== DATA ==

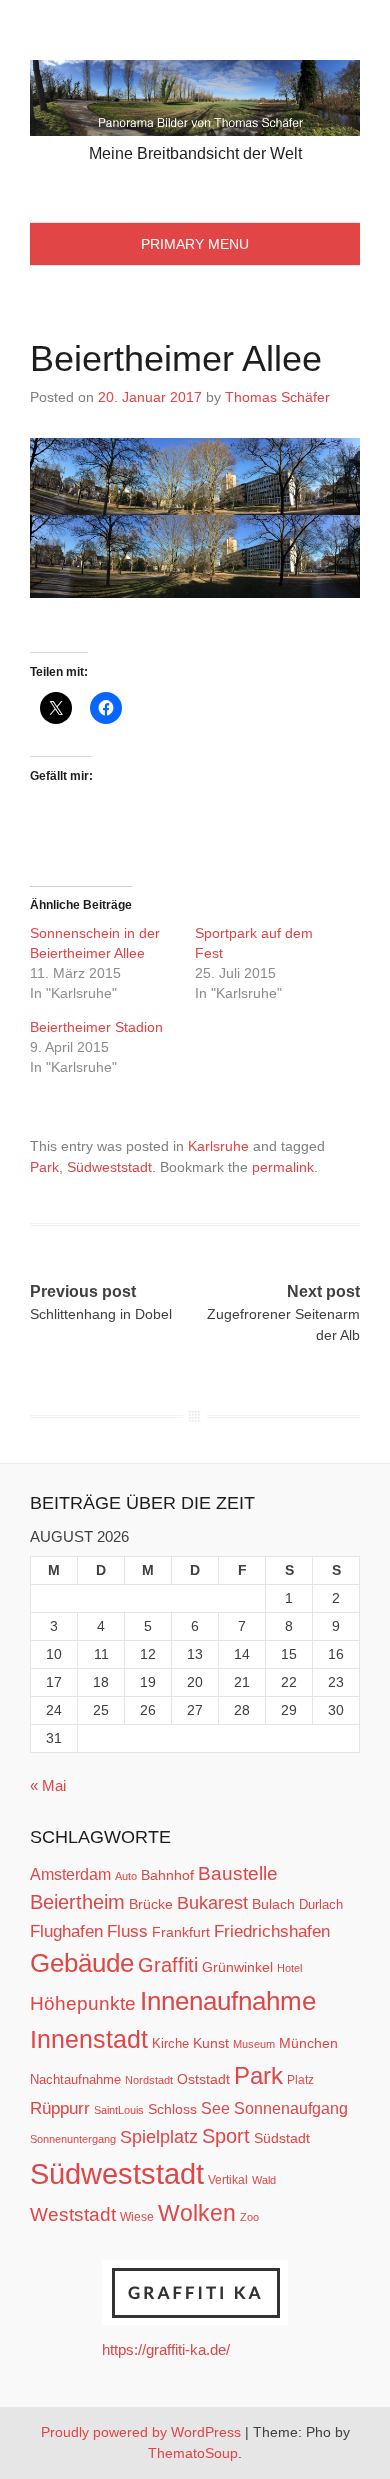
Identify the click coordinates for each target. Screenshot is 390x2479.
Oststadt (203, 2079)
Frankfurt (181, 1932)
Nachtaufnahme (75, 2079)
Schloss (172, 2109)
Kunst (211, 2043)
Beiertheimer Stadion (96, 1027)
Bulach (273, 1904)
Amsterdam (70, 1874)
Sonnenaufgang (291, 2108)
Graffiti (168, 1965)
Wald (264, 2180)
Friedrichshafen (272, 1931)
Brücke (151, 1904)
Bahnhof (167, 1875)
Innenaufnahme (228, 2001)
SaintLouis (119, 2110)
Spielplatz (159, 2137)
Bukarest (212, 1902)
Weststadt (73, 2214)
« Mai (48, 1785)
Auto (126, 1876)
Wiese (137, 2217)
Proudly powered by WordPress (141, 2432)
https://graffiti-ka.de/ (166, 2349)
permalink (283, 1167)
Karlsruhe (218, 1146)
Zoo (249, 2217)
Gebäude (82, 1963)
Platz (300, 2080)
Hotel (289, 1968)
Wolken (197, 2213)
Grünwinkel (237, 1967)
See (215, 2108)
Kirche (170, 2043)
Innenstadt (89, 2039)
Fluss (127, 1931)
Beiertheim (77, 1902)
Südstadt (282, 2138)
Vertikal (228, 2180)
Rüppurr (60, 2108)
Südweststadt (109, 1167)
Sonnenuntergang (73, 2139)
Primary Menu (195, 244)
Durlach (321, 1904)
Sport (226, 2136)
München (308, 2043)
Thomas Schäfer (277, 397)
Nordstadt (149, 2080)
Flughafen (66, 1931)
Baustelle (238, 1873)
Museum (254, 2044)
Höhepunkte (83, 2003)
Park (44, 1167)
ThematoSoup (193, 2453)
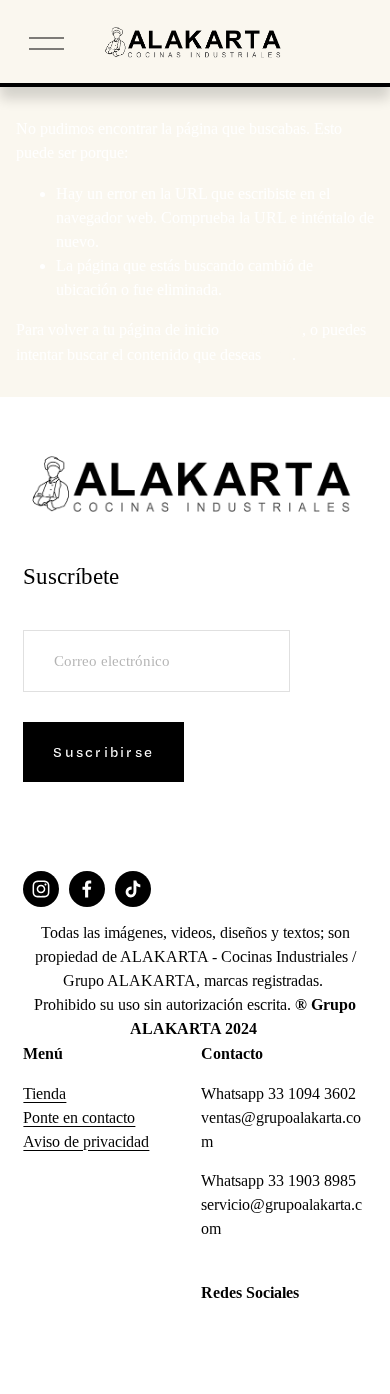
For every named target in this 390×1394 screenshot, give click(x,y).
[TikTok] (133, 889)
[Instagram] (41, 889)
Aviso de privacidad (86, 1141)
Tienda (44, 1093)
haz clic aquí (262, 329)
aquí (278, 354)
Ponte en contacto (79, 1117)
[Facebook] (87, 889)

===

WHAT IS REQUIRED: Leave out the images and repeat the rest of the data word for word.

TASK SOLUTION:
Identify the click coordinates for each target. Screenshot is 390x2479.
Oststadt (203, 2079)
Frankfurt (181, 1932)
Nachtaufnahme (75, 2079)
Schloss (172, 2109)
Kunst (211, 2043)
Beiertheimer Stadion (96, 1027)
Bulach (273, 1904)
Amsterdam (70, 1874)
Sonnenaufgang (291, 2108)
Graffiti (168, 1965)
Wald (264, 2180)
Friedrichshafen (272, 1931)
Brücke (151, 1904)
Bahnhof (167, 1875)
Innenaufnahme (228, 2001)
SaintLouis (119, 2110)
Spielplatz (159, 2137)
Bukarest (212, 1902)
Weststadt (73, 2214)
« Mai (48, 1785)
Auto (126, 1876)
Wiese (137, 2217)
Proudly powered by WordPress (141, 2432)
https://graffiti-ka.de/ (166, 2349)
permalink (283, 1167)
Karlsruhe (218, 1146)
Zoo (249, 2217)
Gebäude (82, 1963)
Platz (300, 2080)
Hotel (289, 1968)
Wolken (197, 2213)
Grünwinkel (237, 1967)
See (215, 2108)
Kirche (170, 2043)
Innenstadt (89, 2039)
Fluss (127, 1931)
Beiertheim (77, 1902)
Südstadt (282, 2138)
Vertikal (228, 2180)
Rüppurr (60, 2108)
Südweststadt (109, 1167)
Sonnenuntergang (73, 2139)
Primary Menu (195, 244)
Durlach (321, 1904)
Sport (226, 2136)
München (308, 2043)
Thomas Schäfer (277, 397)
Nordstadt (149, 2080)
Flughafen (66, 1931)
Baustelle (238, 1873)
Museum (254, 2044)
Höhepunkte (83, 2003)
Park (44, 1167)
ThematoSoup (193, 2453)
For every named target in this 390×1394 screenshot, give click(x,y).
[TikTok] (133, 889)
[Instagram] (41, 889)
Aviso de privacidad (86, 1141)
Tienda (44, 1093)
haz clic aquí (262, 329)
aquí (278, 354)
Ponte en contacto (79, 1117)
[Facebook] (87, 889)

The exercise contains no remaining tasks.